WORK INSTRUCTIONS — Return these lines word for word, covering all the records.

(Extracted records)
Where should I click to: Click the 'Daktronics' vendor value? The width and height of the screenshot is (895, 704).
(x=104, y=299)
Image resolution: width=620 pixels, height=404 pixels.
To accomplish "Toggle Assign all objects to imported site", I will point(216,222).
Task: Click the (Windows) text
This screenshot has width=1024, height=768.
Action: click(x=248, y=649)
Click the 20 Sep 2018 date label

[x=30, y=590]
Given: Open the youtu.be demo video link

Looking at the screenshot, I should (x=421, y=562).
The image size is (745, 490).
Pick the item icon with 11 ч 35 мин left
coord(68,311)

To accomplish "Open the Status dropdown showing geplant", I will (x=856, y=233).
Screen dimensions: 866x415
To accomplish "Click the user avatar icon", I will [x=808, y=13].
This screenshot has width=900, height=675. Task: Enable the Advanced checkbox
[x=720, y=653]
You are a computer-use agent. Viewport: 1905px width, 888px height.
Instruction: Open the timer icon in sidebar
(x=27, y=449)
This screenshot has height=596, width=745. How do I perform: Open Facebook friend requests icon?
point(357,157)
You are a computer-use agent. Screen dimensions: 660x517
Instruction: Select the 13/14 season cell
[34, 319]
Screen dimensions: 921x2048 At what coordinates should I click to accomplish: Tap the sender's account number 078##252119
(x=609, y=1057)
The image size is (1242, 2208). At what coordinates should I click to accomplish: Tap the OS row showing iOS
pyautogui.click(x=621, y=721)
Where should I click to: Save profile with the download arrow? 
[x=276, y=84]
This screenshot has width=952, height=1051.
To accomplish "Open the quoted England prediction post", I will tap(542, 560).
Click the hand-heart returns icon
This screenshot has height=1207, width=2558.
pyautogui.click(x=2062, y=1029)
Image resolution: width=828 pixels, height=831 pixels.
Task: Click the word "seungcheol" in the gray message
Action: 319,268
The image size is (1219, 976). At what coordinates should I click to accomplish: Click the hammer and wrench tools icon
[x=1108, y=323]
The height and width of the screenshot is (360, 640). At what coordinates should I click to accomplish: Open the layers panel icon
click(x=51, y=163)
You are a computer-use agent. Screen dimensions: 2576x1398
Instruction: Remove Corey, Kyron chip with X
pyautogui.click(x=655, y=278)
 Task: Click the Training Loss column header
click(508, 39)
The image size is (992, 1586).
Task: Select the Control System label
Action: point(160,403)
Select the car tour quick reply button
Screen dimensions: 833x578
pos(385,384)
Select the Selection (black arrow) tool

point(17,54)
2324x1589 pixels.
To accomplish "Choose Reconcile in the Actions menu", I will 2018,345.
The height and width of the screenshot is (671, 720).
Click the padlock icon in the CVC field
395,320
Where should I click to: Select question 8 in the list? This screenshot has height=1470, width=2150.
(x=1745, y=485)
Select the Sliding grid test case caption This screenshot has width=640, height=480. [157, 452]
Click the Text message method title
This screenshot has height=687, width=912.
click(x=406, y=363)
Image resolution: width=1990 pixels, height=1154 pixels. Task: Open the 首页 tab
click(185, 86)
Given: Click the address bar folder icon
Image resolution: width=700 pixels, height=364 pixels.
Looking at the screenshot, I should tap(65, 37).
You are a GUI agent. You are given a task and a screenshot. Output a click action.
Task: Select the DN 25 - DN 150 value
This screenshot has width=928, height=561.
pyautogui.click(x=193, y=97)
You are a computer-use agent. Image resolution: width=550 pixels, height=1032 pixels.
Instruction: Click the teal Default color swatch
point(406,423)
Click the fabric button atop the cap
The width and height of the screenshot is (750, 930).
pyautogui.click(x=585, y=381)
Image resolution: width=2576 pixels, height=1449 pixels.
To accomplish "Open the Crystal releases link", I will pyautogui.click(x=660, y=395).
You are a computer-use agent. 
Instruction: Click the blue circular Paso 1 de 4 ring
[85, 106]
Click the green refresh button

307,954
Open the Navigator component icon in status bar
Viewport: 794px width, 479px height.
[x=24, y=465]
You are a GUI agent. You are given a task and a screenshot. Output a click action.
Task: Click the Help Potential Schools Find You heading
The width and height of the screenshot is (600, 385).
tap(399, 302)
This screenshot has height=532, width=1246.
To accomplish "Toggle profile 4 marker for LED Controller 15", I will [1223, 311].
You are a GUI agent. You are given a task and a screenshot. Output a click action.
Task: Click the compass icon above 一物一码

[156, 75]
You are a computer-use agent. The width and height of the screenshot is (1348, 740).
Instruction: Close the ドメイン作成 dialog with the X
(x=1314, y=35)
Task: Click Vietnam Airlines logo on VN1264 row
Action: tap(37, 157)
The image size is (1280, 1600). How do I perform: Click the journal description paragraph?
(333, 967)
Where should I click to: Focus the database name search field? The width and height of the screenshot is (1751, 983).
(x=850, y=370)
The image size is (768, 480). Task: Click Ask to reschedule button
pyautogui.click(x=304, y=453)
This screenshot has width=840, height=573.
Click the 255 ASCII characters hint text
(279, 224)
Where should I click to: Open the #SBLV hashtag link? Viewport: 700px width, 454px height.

OUTPUT FOR THIS EXERCISE —
Where should I click to: Click the 'Daktronics' vendor value? The width and height of the screenshot is (895, 704).
(x=104, y=299)
Image resolution: width=620 pixels, height=404 pixels.
To accomplish "Toggle Assign all objects to imported site", I will point(216,222).
Task: Click the (Windows) text
This screenshot has width=1024, height=768.
Action: click(x=248, y=649)
Click the 20 Sep 2018 date label

[x=30, y=590]
Given: Open the youtu.be demo video link

Looking at the screenshot, I should (x=421, y=562).
The image size is (745, 490).
Pick the item icon with 11 ч 35 мин left
coord(68,311)

To accomplish "Open the Status dropdown showing geplant", I will (x=856, y=233).
Screen dimensions: 866x415
To accomplish "Click the user avatar icon", I will [x=808, y=13].
This screenshot has width=900, height=675. Task: Enable the Advanced checkbox
[x=720, y=653]
You are a computer-use agent. Viewport: 1905px width, 888px height.
Instruction: Open the timer icon in sidebar
(x=27, y=449)
This screenshot has height=596, width=745. How do I perform: Open Facebook friend requests icon?
point(357,157)
You are a computer-use agent. Screen dimensions: 660x517
Instruction: Select the 13/14 season cell
[34, 319]
Screen dimensions: 921x2048 At what coordinates should I click to accomplish: Tap the sender's account number 078##252119
(x=609, y=1057)
The image size is (1242, 2208). At what coordinates should I click to accomplish: Tap the OS row showing iOS
pyautogui.click(x=621, y=721)
Where should I click to: Save profile with the download arrow? 
[x=276, y=84]
This screenshot has width=952, height=1051.
To accomplish "Open the quoted England prediction post", I will tap(542, 560).
Click the hand-heart returns icon
This screenshot has height=1207, width=2558.
pyautogui.click(x=2062, y=1029)
Image resolution: width=828 pixels, height=831 pixels.
Task: Click the word "seungcheol" in the gray message
Action: 319,268
The image size is (1219, 976). At what coordinates should I click to accomplish: Click the hammer and wrench tools icon
[x=1108, y=323]
The height and width of the screenshot is (360, 640). At what coordinates should I click to accomplish: Open the layers panel icon
click(x=51, y=163)
You are a computer-use agent. Screen dimensions: 2576x1398
Instruction: Remove Corey, Kyron chip with X
pyautogui.click(x=655, y=278)
 Task: Click the Training Loss column header
click(508, 39)
The image size is (992, 1586).
Task: Select the Control System label
Action: point(160,403)
Select the car tour quick reply button
Screen dimensions: 833x578
pos(385,384)
Select the Selection (black arrow) tool

point(17,54)
2324x1589 pixels.
To accomplish "Choose Reconcile in the Actions menu", I will 2018,345.
The height and width of the screenshot is (671, 720).
Click the padlock icon in the CVC field
395,320
Where should I click to: Select question 8 in the list? This screenshot has height=1470, width=2150.
(x=1745, y=485)
Select the Sliding grid test case caption This screenshot has width=640, height=480. [157, 452]
Click the Text message method title
This screenshot has height=687, width=912.
click(x=406, y=363)
Image resolution: width=1990 pixels, height=1154 pixels. Task: Open the 首页 tab
click(185, 86)
Given: Click the address bar folder icon
Image resolution: width=700 pixels, height=364 pixels.
Looking at the screenshot, I should tap(65, 37).
You are a GUI agent. You are given a task and a screenshot. Output a click action.
Task: Select the DN 25 - DN 150 value
This screenshot has width=928, height=561.
pyautogui.click(x=193, y=97)
You are a computer-use agent. Image resolution: width=550 pixels, height=1032 pixels.
Instruction: Click the teal Default color swatch
point(406,423)
Click the fabric button atop the cap
The width and height of the screenshot is (750, 930).
pyautogui.click(x=585, y=381)
Image resolution: width=2576 pixels, height=1449 pixels.
To accomplish "Open the Crystal releases link", I will pyautogui.click(x=660, y=395).
You are a computer-use agent. 
Instruction: Click the blue circular Paso 1 de 4 ring
[85, 106]
Click the green refresh button

307,954
Open the Navigator component icon in status bar
Viewport: 794px width, 479px height.
[x=24, y=465]
You are a GUI agent. You are given a task and a screenshot. Output a click action.
Task: Click the Help Potential Schools Find You heading
The width and height of the screenshot is (600, 385).
tap(399, 302)
This screenshot has height=532, width=1246.
To accomplish "Toggle profile 4 marker for LED Controller 15", I will [1223, 311].
You are a GUI agent. You are given a task and a screenshot. Output a click action.
Task: Click the compass icon above 一物一码

[156, 75]
You are a computer-use agent. The width and height of the screenshot is (1348, 740).
Instruction: Close the ドメイン作成 dialog with the X
(x=1314, y=35)
Task: Click Vietnam Airlines logo on VN1264 row
Action: tap(37, 157)
The image size is (1280, 1600). How do I perform: Click the journal description paragraph?
(333, 967)
Where should I click to: Focus the database name search field? The width and height of the screenshot is (1751, 983).
(x=850, y=370)
The image size is (768, 480). Task: Click Ask to reschedule button
pyautogui.click(x=304, y=453)
This screenshot has width=840, height=573.
Click the 255 ASCII characters hint text
(279, 224)
Where should I click to: Open the #SBLV hashtag link? Viewport: 700px width, 454px height.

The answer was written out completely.